Notifications You must be signed in to change notification settings

SirDrone/CSV-Sanitizer

Repository files navigation

-Project: Sanitized CSV Creator
-Version: 1.1
-Author:  Alexander Kirk

#====================================================================================================================

-Purpose:

	To create an easy way for data scientists to share code without exposing sensitive data.

	This project will allow the user to create sanitized CSVs automatically, given any CSVs present.

	This project does not intend to create CSVs tailored to what a user might need, though a
	example_csv_creator script is provided that one can model off of, if desired.

	If certain columns are auto-sanitized in the result that you'd have liked preserved, no
	worries!  The driver itself has sanitization options you can easily disable/enable.
	The program also creates the sanitized CSVs separate from your original CSVs, so
	you can open both in a sheet editor like Excel and simply copy the original values
	into the sanitized version, where desired.

	Just be sure to hide your original CSVs before sending your project to anyone ;)

#====================================================================================================================

-Files Included:

+sanitized_csv_project.zip
|
|+++README.txt (or README.pdf if you prefer bolding!)
|
|+++LICENSE.txt
|	So no one gets in trouble for using this software 0:)
|
|+++setup.py
|	ONE primary way to install needed modules (discussed in next section)
|
|+++requirements.txt
|	ANOTHER good way to install needed modules (discussed in next section)
|
|+++driver.py
|	The primary program you'll likely want to run.  Creates sanitized CSVs off all existing local CSVs.
|	You can edit the True/False values directly here to choose what is/isn't sanitized.
|
|+++example_csv_creator.py
|	Creates two example CSVs, if you'd like extra resources seeing how the program works.
|
|+++evaluator.py
|	During testing, I found it useful to be able to see what has been sanitized, without
|	needing to open up both the original and sanitized CSVs.  In a terminal environment, this
|	program prints what columns are differentiated, or sanitized.  I've left this in here just
|	in case you'd like to use it :)
|
|+++sanitization_pack
	|
	++++++++auto_detector.py
	|	The backbone responsible for automatically grabbing CSV files and applying
	|	sanitization functions -- creating new sanitized CSVs.
	|
	++++++++functions.py
		The actual sanitization functions invoked by our auto_detector and example_csv_creator

#====================================================================================================================

-What Is Needed to Run This Program:

	A.  A CSV file in the same folder. 
	Note: You will want clear column names for the detector to work properly.
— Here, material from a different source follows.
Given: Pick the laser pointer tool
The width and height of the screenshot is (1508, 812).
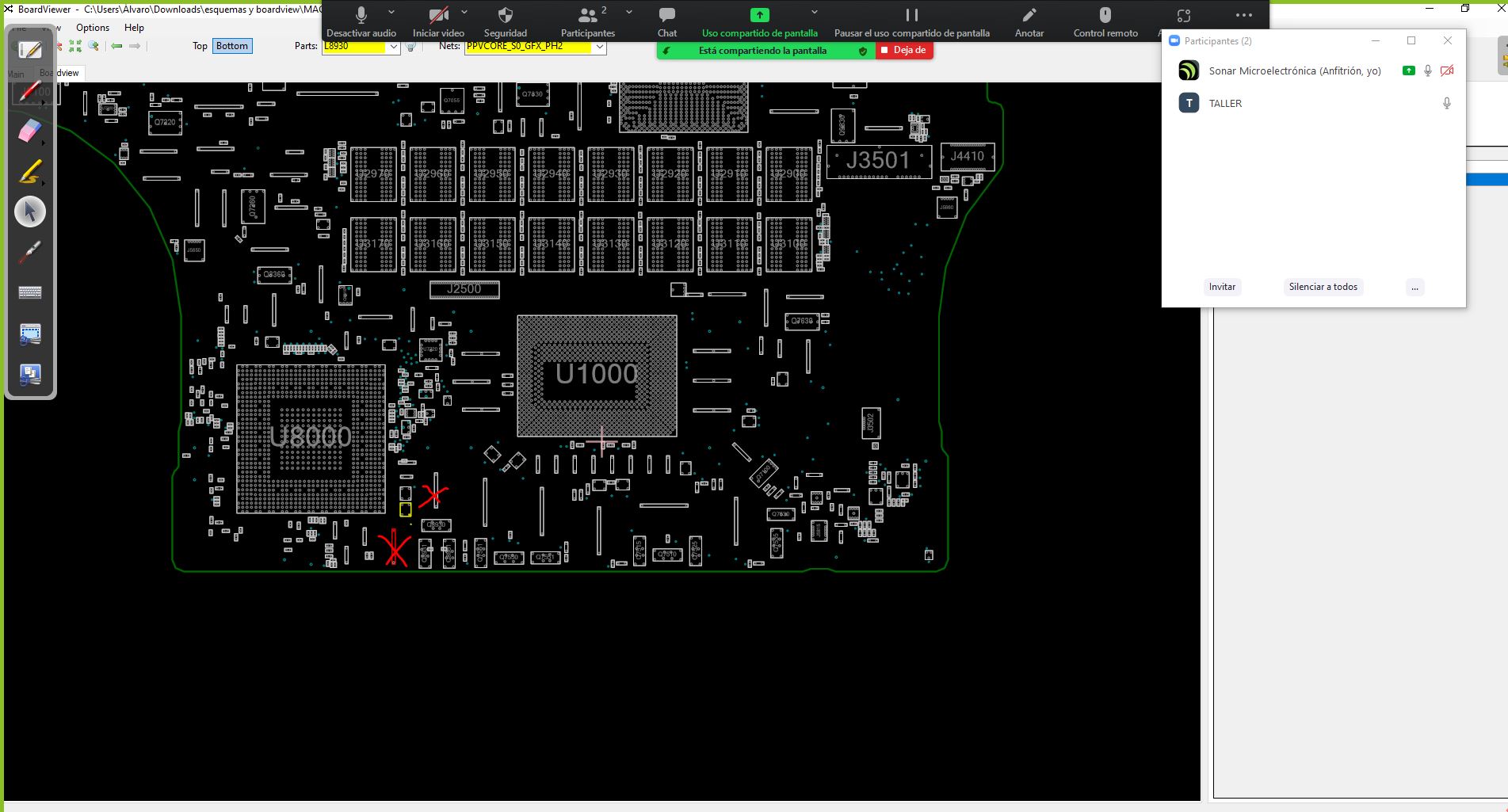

	B.  Python3 interpreter in a terminal/shell environment

	C.  INSTALLING MODULES
	I have tried to make this as easy as possible!  
		1.)  IF you have PYTHON 3.6+ and SETUPTOOLS installed:
		python3 setup.py install
		2.)  IF you have PYTHON 3.4+ and a pip 9+ that corresponds to python3
		pip install -r requirements.txt

	The above contains two easy ways to get everything you need, that should work on most python3 distributions.
	We'll now proceed to the operating instructions.

	If you are still having trouble, please peer down into the Further Help section to
 	ensure you have a working environment and can run one of the above.

		
#====================================================================================================================

-Operating Instructions:

	WITH ALL MODULES INSTALLED (See Section C. From Above):
	python3 driver.py

	Yup.  That's all there is to it.

	As mentioned, you can edit the sanitization options directly in the driver.

	If you want some clear example CSVs, feel free to run the example_csv_creator.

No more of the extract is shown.